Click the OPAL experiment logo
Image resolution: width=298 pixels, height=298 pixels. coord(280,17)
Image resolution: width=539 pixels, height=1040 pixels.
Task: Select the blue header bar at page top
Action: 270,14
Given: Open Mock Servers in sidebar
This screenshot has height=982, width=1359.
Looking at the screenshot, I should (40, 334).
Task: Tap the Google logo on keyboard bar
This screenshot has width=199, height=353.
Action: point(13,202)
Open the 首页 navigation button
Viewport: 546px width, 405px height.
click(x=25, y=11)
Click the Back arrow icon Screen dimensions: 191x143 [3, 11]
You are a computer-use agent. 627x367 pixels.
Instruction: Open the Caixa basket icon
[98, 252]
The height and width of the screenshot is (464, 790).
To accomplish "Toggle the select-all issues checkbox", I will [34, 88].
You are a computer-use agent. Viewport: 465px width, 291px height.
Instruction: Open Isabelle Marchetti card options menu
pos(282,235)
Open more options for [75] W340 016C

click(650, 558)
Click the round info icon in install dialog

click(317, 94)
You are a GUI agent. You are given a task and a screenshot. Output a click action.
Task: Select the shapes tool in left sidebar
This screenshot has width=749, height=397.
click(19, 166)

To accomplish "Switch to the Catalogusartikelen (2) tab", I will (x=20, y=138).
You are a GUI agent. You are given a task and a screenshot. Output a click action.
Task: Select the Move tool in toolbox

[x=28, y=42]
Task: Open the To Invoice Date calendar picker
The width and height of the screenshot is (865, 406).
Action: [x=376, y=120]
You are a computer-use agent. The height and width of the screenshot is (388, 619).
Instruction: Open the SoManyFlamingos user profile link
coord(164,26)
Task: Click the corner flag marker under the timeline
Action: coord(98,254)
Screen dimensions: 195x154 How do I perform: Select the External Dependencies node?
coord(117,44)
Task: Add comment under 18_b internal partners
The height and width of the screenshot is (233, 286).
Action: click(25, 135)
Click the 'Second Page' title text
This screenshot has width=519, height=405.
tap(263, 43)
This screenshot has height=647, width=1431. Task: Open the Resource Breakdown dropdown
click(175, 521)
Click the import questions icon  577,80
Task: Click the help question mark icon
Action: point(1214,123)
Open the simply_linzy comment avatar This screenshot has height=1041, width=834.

───

**Short task**
Please reproduce all of the rows above verbatim, keeping every character and line unchanged.

**Solution below**
Click the OPAL experiment logo
Image resolution: width=298 pixels, height=298 pixels. coord(280,17)
Image resolution: width=539 pixels, height=1040 pixels.
Task: Select the blue header bar at page top
Action: 270,14
Given: Open Mock Servers in sidebar
This screenshot has height=982, width=1359.
Looking at the screenshot, I should (40, 334).
Task: Tap the Google logo on keyboard bar
This screenshot has width=199, height=353.
Action: point(13,202)
Open the 首页 navigation button
Viewport: 546px width, 405px height.
click(x=25, y=11)
Click the Back arrow icon Screen dimensions: 191x143 [3, 11]
You are a computer-use agent. 627x367 pixels.
Instruction: Open the Caixa basket icon
[98, 252]
The height and width of the screenshot is (464, 790).
To accomplish "Toggle the select-all issues checkbox", I will [34, 88].
You are a computer-use agent. Viewport: 465px width, 291px height.
Instruction: Open Isabelle Marchetti card options menu
pos(282,235)
Open more options for [75] W340 016C

click(650, 558)
Click the round info icon in install dialog

click(317, 94)
You are a GUI agent. You are given a task and a screenshot. Output a click action.
Task: Select the shapes tool in left sidebar
This screenshot has width=749, height=397.
click(19, 166)

To accomplish "Switch to the Catalogusartikelen (2) tab", I will (x=20, y=138).
You are a GUI agent. You are given a task and a screenshot. Output a click action.
Task: Select the Move tool in toolbox

[x=28, y=42]
Task: Open the To Invoice Date calendar picker
The width and height of the screenshot is (865, 406).
Action: [x=376, y=120]
You are a computer-use agent. The height and width of the screenshot is (388, 619).
Instruction: Open the SoManyFlamingos user profile link
coord(164,26)
Task: Click the corner flag marker under the timeline
Action: coord(98,254)
Screen dimensions: 195x154 How do I perform: Select the External Dependencies node?
coord(117,44)
Task: Add comment under 18_b internal partners
The height and width of the screenshot is (233, 286).
Action: click(25, 135)
Click the 'Second Page' title text
This screenshot has width=519, height=405.
tap(263, 43)
This screenshot has height=647, width=1431. Task: Open the Resource Breakdown dropdown
click(175, 521)
Click the import questions icon  577,80
Task: Click the help question mark icon
Action: point(1214,123)
Open the simply_linzy comment avatar This screenshot has height=1041, width=834.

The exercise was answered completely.